[Exercise description] Could you copy out every line of the data listing below without changing a single character?

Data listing
-------------------------
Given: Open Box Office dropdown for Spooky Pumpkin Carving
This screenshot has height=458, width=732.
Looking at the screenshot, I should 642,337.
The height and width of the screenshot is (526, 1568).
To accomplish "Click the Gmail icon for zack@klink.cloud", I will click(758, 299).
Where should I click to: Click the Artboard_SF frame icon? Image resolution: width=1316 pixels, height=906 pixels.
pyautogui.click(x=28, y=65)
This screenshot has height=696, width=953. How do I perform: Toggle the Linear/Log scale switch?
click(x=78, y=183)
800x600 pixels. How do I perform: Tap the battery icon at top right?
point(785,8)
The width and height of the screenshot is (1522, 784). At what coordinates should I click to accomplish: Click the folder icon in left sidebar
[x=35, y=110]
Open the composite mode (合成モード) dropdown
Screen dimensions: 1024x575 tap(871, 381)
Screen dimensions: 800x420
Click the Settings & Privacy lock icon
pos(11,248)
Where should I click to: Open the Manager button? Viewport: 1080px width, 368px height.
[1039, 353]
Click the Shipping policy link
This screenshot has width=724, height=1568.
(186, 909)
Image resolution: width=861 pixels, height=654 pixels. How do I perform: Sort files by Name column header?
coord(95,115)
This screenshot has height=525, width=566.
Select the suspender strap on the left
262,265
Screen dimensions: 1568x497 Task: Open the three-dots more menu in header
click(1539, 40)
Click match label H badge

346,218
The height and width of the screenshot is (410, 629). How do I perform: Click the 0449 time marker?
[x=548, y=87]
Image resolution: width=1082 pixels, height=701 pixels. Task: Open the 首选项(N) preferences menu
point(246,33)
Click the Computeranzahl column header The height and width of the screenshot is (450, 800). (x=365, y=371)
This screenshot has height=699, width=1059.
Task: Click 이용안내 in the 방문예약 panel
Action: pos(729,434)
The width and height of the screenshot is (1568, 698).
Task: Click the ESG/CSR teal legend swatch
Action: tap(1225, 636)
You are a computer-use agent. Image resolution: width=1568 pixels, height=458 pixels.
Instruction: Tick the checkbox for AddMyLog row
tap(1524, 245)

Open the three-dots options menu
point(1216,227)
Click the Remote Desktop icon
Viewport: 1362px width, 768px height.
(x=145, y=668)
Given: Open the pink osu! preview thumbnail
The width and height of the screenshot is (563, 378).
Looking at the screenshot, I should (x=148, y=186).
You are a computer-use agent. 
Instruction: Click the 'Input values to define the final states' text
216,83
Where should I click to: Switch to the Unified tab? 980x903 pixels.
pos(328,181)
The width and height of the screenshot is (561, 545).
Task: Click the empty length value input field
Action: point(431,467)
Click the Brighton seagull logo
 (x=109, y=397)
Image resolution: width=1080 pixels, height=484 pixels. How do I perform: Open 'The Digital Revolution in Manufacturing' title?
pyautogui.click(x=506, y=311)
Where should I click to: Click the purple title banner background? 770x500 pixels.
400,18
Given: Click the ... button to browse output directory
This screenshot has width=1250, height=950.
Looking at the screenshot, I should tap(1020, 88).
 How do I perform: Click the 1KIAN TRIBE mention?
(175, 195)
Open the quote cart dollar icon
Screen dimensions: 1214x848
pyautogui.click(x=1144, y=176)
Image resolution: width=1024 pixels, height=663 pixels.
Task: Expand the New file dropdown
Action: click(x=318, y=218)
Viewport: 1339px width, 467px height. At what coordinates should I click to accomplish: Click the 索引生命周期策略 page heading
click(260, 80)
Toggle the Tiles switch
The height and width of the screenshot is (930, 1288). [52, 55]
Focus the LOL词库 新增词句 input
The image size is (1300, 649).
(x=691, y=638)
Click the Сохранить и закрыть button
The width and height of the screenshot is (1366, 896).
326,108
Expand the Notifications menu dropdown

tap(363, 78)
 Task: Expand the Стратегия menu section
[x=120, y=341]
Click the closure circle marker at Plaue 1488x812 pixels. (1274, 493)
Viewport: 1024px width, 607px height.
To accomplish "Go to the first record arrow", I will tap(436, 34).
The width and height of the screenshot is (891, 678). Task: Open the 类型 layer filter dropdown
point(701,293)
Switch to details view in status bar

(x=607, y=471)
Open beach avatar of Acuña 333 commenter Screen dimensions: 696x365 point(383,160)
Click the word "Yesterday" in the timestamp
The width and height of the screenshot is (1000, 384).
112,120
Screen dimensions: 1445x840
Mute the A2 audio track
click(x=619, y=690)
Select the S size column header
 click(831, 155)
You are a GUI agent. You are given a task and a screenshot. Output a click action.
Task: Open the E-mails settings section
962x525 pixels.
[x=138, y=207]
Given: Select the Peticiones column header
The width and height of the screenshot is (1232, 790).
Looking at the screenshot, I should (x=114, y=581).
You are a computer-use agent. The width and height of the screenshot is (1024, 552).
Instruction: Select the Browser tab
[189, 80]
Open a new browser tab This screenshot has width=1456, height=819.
-------------------------
[Exercise output]
Given: Open Box Office dropdown for Spooky Pumpkin Carving
This screenshot has height=458, width=732.
Looking at the screenshot, I should 642,337.
The height and width of the screenshot is (526, 1568).
To accomplish "Click the Gmail icon for zack@klink.cloud", I will click(758, 299).
Where should I click to: Click the Artboard_SF frame icon? Image resolution: width=1316 pixels, height=906 pixels.
pyautogui.click(x=28, y=65)
This screenshot has height=696, width=953. How do I perform: Toggle the Linear/Log scale switch?
click(x=78, y=183)
800x600 pixels. How do I perform: Tap the battery icon at top right?
point(785,8)
The width and height of the screenshot is (1522, 784). At what coordinates should I click to accomplish: Click the folder icon in left sidebar
[x=35, y=110]
Open the composite mode (合成モード) dropdown
Screen dimensions: 1024x575 tap(871, 381)
Screen dimensions: 800x420
Click the Settings & Privacy lock icon
pos(11,248)
Where should I click to: Open the Manager button? Viewport: 1080px width, 368px height.
[1039, 353]
Click the Shipping policy link
This screenshot has width=724, height=1568.
(186, 909)
Image resolution: width=861 pixels, height=654 pixels. How do I perform: Sort files by Name column header?
coord(95,115)
This screenshot has height=525, width=566.
Select the suspender strap on the left
262,265
Screen dimensions: 1568x497 Task: Open the three-dots more menu in header
click(1539, 40)
Click match label H badge

346,218
The height and width of the screenshot is (410, 629). How do I perform: Click the 0449 time marker?
[x=548, y=87]
Image resolution: width=1082 pixels, height=701 pixels. Task: Open the 首选项(N) preferences menu
point(246,33)
Click the Computeranzahl column header The height and width of the screenshot is (450, 800). (x=365, y=371)
This screenshot has height=699, width=1059.
Task: Click 이용안내 in the 방문예약 panel
Action: pos(729,434)
The width and height of the screenshot is (1568, 698).
Task: Click the ESG/CSR teal legend swatch
Action: tap(1225, 636)
You are a computer-use agent. Image resolution: width=1568 pixels, height=458 pixels.
Instruction: Tick the checkbox for AddMyLog row
tap(1524, 245)

Open the three-dots options menu
point(1216,227)
Click the Remote Desktop icon
Viewport: 1362px width, 768px height.
(x=145, y=668)
Given: Open the pink osu! preview thumbnail
The width and height of the screenshot is (563, 378).
Looking at the screenshot, I should (x=148, y=186).
You are a computer-use agent. 
Instruction: Click the 'Input values to define the final states' text
216,83
Where should I click to: Switch to the Unified tab? 980x903 pixels.
pos(328,181)
The width and height of the screenshot is (561, 545).
Task: Click the empty length value input field
Action: point(431,467)
Click the Brighton seagull logo
 (x=109, y=397)
Image resolution: width=1080 pixels, height=484 pixels. How do I perform: Open 'The Digital Revolution in Manufacturing' title?
pyautogui.click(x=506, y=311)
Where should I click to: Click the purple title banner background? 770x500 pixels.
400,18
Given: Click the ... button to browse output directory
This screenshot has width=1250, height=950.
Looking at the screenshot, I should tap(1020, 88).
 How do I perform: Click the 1KIAN TRIBE mention?
(175, 195)
Open the quote cart dollar icon
Screen dimensions: 1214x848
pyautogui.click(x=1144, y=176)
Image resolution: width=1024 pixels, height=663 pixels.
Task: Expand the New file dropdown
Action: click(x=318, y=218)
Viewport: 1339px width, 467px height. At what coordinates should I click to accomplish: Click the 索引生命周期策略 page heading
click(260, 80)
Toggle the Tiles switch
The height and width of the screenshot is (930, 1288). [52, 55]
Focus the LOL词库 新增词句 input
The image size is (1300, 649).
(x=691, y=638)
Click the Сохранить и закрыть button
The width and height of the screenshot is (1366, 896).
326,108
Expand the Notifications menu dropdown

tap(363, 78)
 Task: Expand the Стратегия menu section
[x=120, y=341]
Click the closure circle marker at Plaue 1488x812 pixels. (1274, 493)
Viewport: 1024px width, 607px height.
To accomplish "Go to the first record arrow", I will tap(436, 34).
The width and height of the screenshot is (891, 678). Task: Open the 类型 layer filter dropdown
point(701,293)
Switch to details view in status bar

(x=607, y=471)
Open beach avatar of Acuña 333 commenter Screen dimensions: 696x365 point(383,160)
Click the word "Yesterday" in the timestamp
The width and height of the screenshot is (1000, 384).
112,120
Screen dimensions: 1445x840
Mute the A2 audio track
click(x=619, y=690)
Select the S size column header
 click(831, 155)
You are a GUI agent. You are given a task and a screenshot. Output a click action.
Task: Open the E-mails settings section
962x525 pixels.
[x=138, y=207]
Given: Select the Peticiones column header
The width and height of the screenshot is (1232, 790).
Looking at the screenshot, I should (x=114, y=581).
You are a computer-use agent. The width and height of the screenshot is (1024, 552).
Instruction: Select the Browser tab
[189, 80]
Open a new browser tab This screenshot has width=1456, height=819.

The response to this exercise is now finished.